== PROVIDED ENTRIES ==

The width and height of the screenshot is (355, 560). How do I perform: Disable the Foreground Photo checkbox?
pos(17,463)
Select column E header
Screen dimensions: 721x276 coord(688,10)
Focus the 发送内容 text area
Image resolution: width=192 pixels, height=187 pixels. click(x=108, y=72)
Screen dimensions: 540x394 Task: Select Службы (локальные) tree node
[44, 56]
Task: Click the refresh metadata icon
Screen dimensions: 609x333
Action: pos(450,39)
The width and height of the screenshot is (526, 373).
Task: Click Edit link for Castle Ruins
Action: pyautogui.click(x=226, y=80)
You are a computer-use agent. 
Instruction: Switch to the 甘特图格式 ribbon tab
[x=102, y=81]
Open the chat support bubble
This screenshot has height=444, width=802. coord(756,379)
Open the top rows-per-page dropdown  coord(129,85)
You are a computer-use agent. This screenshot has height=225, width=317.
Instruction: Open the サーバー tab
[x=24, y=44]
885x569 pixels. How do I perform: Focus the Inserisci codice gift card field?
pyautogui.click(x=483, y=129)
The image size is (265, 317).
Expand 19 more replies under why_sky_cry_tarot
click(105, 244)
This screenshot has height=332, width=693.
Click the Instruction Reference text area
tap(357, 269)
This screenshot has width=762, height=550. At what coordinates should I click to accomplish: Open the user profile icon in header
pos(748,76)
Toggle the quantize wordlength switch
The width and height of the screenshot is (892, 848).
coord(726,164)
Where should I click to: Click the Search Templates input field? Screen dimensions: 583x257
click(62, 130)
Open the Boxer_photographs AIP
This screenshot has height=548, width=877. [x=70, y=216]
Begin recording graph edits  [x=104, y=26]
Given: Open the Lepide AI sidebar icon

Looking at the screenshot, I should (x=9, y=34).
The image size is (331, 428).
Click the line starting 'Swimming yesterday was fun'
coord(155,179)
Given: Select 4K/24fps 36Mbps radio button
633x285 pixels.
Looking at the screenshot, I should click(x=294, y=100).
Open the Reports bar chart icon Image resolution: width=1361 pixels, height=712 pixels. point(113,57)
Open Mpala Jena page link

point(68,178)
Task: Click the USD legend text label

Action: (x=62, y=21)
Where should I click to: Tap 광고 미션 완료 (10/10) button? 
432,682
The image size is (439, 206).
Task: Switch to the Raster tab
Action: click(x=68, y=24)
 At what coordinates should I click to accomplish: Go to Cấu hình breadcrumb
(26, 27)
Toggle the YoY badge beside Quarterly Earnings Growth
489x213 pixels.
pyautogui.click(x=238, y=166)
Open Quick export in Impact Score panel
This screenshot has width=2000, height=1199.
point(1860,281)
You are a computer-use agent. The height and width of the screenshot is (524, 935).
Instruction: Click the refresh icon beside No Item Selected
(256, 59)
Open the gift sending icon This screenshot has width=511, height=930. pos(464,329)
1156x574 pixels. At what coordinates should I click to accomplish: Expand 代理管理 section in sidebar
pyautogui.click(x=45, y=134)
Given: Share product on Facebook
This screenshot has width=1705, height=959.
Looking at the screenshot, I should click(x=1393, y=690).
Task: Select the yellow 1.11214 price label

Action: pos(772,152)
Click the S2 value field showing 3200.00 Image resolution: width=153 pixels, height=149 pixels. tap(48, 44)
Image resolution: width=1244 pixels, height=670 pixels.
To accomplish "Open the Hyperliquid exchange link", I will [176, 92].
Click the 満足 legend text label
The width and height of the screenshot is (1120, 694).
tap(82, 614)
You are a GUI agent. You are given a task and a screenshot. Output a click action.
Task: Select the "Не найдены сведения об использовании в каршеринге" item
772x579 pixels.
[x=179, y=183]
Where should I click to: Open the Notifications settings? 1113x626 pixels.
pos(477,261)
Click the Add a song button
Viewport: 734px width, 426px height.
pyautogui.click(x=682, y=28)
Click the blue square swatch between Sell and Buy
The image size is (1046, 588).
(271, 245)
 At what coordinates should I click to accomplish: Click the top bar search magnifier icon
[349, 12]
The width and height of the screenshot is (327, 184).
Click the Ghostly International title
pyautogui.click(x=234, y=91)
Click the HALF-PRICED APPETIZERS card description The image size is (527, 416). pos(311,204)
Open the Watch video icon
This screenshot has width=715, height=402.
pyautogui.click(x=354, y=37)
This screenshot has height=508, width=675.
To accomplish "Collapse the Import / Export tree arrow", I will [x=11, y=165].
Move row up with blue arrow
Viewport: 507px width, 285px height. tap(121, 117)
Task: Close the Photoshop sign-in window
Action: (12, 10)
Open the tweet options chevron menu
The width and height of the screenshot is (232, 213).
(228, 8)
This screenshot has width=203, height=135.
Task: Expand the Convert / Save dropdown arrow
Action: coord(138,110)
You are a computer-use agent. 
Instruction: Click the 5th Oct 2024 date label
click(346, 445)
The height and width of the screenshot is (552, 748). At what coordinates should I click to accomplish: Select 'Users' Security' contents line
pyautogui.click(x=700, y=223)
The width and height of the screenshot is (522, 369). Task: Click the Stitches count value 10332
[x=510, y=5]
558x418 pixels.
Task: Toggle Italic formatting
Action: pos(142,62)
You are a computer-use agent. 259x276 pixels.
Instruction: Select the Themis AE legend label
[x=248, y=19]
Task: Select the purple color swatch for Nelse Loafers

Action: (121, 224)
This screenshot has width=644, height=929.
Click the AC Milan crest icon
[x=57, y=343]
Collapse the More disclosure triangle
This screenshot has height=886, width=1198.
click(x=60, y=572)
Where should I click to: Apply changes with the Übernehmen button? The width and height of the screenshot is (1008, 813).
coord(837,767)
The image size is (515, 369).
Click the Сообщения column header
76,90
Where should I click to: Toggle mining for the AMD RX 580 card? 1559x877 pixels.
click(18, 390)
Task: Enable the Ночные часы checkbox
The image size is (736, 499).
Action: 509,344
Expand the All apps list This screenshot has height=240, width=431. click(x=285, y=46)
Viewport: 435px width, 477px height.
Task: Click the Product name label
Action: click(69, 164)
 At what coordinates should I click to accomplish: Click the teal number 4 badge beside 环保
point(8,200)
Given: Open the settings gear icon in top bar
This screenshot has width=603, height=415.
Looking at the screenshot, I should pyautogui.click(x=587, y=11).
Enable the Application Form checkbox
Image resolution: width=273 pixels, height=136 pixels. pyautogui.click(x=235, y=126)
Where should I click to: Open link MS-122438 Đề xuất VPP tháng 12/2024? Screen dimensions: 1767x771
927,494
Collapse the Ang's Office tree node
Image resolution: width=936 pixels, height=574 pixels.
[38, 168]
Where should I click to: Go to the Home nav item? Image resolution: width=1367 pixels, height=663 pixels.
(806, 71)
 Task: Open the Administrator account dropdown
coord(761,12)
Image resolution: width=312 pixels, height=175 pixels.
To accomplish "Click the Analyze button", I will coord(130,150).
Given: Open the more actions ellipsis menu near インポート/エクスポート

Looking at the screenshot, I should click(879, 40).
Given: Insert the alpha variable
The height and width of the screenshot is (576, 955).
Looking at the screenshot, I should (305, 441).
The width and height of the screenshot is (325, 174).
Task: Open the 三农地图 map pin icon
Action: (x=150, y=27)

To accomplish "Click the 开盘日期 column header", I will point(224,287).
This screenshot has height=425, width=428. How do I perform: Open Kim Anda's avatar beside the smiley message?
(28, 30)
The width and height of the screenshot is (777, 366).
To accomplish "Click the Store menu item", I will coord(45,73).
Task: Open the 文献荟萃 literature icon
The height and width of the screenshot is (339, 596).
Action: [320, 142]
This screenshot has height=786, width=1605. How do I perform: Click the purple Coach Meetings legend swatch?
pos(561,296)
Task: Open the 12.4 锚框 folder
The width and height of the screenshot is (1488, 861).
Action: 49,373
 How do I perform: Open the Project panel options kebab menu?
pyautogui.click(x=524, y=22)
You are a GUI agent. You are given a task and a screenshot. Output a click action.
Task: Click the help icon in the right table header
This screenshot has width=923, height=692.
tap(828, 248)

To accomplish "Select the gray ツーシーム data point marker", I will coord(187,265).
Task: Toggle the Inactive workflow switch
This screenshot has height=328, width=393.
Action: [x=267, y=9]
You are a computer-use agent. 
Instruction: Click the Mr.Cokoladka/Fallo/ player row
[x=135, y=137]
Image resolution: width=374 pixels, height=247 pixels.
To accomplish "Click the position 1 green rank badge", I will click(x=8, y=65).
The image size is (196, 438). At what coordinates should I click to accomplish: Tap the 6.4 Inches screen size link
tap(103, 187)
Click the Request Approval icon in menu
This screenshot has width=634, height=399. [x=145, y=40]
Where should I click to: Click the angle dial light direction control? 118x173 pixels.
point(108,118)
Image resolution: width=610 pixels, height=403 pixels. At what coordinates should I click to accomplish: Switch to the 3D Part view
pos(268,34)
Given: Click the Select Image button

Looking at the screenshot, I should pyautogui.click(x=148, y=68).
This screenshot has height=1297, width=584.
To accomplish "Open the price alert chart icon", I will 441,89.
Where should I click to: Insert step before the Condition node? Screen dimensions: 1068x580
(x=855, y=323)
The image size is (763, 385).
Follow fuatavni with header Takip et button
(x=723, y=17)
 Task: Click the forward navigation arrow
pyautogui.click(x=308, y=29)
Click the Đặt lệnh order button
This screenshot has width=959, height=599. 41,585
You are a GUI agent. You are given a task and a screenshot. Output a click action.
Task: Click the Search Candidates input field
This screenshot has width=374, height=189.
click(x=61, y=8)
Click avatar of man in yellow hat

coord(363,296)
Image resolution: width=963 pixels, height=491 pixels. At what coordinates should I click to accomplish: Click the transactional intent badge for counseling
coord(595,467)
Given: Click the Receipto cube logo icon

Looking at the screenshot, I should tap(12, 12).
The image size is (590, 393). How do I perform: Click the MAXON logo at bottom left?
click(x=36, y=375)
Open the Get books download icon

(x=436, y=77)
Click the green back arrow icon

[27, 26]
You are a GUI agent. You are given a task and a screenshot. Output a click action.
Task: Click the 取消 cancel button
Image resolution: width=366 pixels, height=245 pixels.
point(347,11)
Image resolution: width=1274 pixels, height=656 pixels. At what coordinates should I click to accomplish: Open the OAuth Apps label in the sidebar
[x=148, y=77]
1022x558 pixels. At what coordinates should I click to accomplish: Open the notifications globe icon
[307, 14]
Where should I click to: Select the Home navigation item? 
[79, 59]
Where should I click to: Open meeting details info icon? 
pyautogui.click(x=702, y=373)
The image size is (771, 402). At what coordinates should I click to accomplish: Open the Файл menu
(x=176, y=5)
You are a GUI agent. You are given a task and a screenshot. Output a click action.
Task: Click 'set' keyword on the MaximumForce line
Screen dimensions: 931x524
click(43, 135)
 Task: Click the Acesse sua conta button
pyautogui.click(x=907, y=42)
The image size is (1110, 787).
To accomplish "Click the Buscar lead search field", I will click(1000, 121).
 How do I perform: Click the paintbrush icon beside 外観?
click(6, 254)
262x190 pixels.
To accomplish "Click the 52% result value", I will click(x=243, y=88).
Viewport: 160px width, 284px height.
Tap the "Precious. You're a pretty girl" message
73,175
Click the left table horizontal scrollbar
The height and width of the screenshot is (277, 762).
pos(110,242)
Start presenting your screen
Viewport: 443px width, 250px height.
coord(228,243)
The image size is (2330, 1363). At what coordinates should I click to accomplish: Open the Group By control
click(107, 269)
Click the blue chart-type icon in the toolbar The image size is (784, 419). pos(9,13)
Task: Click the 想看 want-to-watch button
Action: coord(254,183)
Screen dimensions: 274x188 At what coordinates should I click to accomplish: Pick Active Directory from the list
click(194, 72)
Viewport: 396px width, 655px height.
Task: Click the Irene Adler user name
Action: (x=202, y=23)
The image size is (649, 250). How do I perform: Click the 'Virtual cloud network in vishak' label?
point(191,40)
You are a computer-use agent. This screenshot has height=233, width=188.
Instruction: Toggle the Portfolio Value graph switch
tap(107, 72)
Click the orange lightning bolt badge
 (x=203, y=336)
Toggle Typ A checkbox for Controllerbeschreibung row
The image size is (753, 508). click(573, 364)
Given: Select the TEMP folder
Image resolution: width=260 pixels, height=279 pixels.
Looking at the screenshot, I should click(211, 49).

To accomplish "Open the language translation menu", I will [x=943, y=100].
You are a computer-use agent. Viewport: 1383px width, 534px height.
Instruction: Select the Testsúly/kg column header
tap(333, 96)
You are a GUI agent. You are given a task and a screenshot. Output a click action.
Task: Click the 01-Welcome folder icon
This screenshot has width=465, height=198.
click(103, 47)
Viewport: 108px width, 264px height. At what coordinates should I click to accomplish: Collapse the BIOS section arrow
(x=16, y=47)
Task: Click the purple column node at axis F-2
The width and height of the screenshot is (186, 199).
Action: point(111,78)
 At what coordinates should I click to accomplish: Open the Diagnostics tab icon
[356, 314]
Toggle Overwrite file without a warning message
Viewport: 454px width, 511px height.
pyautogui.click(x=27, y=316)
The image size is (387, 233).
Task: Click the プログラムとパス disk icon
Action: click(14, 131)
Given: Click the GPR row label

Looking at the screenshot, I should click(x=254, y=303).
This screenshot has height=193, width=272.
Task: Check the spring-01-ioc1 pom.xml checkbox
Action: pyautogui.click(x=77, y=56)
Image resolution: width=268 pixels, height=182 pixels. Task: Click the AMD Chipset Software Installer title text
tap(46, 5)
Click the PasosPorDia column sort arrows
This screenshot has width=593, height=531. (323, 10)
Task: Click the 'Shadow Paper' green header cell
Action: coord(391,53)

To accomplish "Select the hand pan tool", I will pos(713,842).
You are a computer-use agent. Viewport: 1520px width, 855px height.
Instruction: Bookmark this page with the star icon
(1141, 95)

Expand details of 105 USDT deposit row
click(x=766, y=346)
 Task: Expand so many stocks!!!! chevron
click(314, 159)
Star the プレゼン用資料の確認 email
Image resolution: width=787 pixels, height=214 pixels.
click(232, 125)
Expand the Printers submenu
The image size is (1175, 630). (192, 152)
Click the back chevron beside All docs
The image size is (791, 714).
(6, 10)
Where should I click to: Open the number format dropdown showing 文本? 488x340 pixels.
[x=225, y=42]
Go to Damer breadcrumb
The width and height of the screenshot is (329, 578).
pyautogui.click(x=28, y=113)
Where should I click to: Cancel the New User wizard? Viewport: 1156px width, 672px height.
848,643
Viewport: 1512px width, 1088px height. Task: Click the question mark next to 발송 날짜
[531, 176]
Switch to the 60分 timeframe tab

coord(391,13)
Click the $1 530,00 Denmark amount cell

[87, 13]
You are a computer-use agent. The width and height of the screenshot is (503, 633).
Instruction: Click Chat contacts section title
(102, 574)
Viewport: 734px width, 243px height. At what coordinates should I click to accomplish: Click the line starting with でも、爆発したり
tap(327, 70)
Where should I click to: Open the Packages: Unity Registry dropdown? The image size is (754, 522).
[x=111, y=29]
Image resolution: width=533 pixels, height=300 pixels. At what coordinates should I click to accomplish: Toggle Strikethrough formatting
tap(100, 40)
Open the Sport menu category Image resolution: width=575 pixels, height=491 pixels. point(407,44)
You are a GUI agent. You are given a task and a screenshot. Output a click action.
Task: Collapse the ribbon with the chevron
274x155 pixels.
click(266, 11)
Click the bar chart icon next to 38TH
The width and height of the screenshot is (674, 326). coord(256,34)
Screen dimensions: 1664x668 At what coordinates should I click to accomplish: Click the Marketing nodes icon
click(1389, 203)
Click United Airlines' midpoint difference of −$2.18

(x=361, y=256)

===

§ GOAL: Please duplicate the lines of the material above, unchanged, starting at the line containing "Task: Open the Administrator" and ending at the line containing "I will point(224,287).".

§ REPLY:
 Task: Open the Administrator account dropdown
coord(761,12)
Image resolution: width=312 pixels, height=175 pixels.
To accomplish "Click the Analyze button", I will coord(130,150).
Given: Open the more actions ellipsis menu near インポート/エクスポート

Looking at the screenshot, I should click(879, 40).
Given: Insert the alpha variable
The height and width of the screenshot is (576, 955).
Looking at the screenshot, I should (305, 441).
The width and height of the screenshot is (325, 174).
Task: Open the 三农地图 map pin icon
Action: (x=150, y=27)

To accomplish "Click the 开盘日期 column header", I will point(224,287).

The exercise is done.